「ハズレ上等企画」の山でイライラするのは終わりにしよう企画マネジメント 7つのプロセス(1/2 ページ)

マネジャーが方向性を示さないまま集められた企画は、ハズレ企画の山になることが多い。それを前にして「いい加減にしろ」と部下を怒鳴っても時すでに遅し。最初から採用されることを考えない「ハズレで上等」という空気がまん延してしまう。

» 2007年06月06日 07時00分 公開
[アイティセレクト編集部]

本記事の関連コンテンツは、オンライン・ムック「企画創出のためのマネジメント力」でご覧になれます


アクションプランだけで突っ走るな。

 「出せ出せ」と方向性を示すことなく、部下に企画を要求するだけでは、マネジメントをしているとはいえない。参照記事

 では、企画マネジメントは具体的にどのようにすすめればよいのだろうか。眼鏡レンズメーカーのニコン・エシロールの元CEOで、現在経営コンサルタントとして活動している、長谷川和廣氏は部下に企画を立てさせるとき、次の7つのポイントを押さえるべきだと話す。

 「(1)背景・経緯、(2)現状の課題、(3)課題改善の可能性、(4)目標、(5)目標達成のためのアクションプラン、(6)経済性、(7)他に与える影響。この7つは、企画を立案するときのプロセス順に並んでいます」

 まず情報収集して現状を把握して、そこから課題と改善可能性を洗い出して、数ある改善可能性の中からターゲットを絞り、それを実現するための企画を立てる。さらに、それが会社にどんな利益をもたらし、どんなリスクをはらんでいるかを検証する、というわけだ。

長谷川和廣氏

 「企画立案というと、このうちの(5)のアクションプランだけを考えようとするビジネスマンも多いようです。

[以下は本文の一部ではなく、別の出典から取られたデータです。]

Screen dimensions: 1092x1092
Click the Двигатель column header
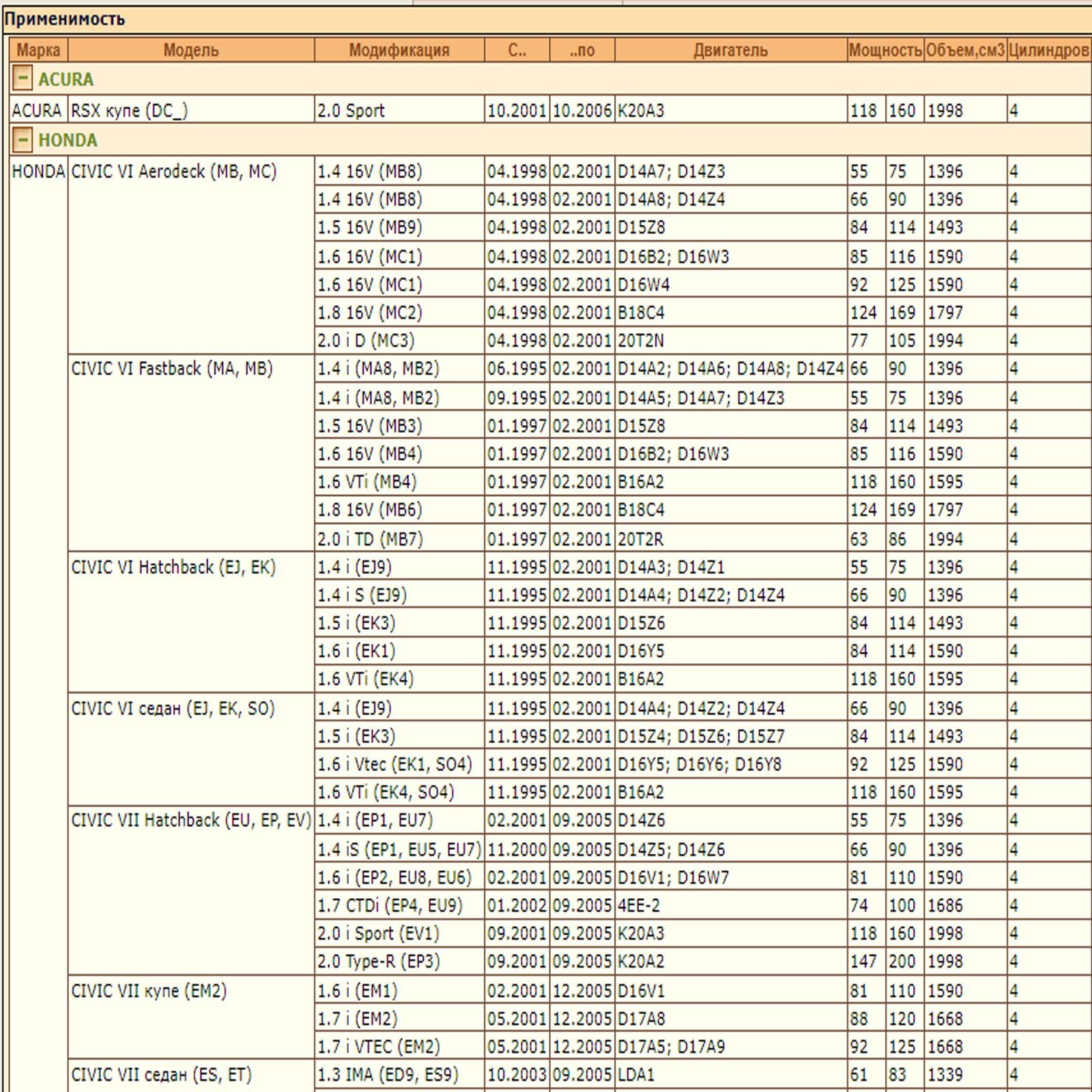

しかし、前後のプロセスのない企画は、ただの思いつきにすぎません。商品企画にしろ、営業企画にしろ、7つの手順がそろってこそ、はじめて企画として価値を持つことを部下に徹底させるべきです」(長谷川氏)

 例えばヒットの可能性を秘めた商品企画があっても、自社がすでにその類似製品で圧倒的なシェアを取っているなら、新しい商品を投入する意味はない。にもかかわらず、そんな企画を上げてくるのは、(1)現状把握と(2)課題の洗い出しというプロセスが抜けているからだ。

 あるいはヒット確実な企画でも、多大な投資が必要で、豊富な資金力がある企業にしかできないものもある。自社が中小企業なのにそういった企画を部下が提案してくるのは(6)経済性の検証ができていないからだろう。

 では、部下にどうやってこの企画立案プロセスを徹底させるか。もっとも簡単なのは、このプロセスに応じたフォーマットで、企画書を作らせることだ。最初から(1)〜(7)を書きこませるようなフォーマットを作っておけば、どこかが抜け落ちるようなことはない。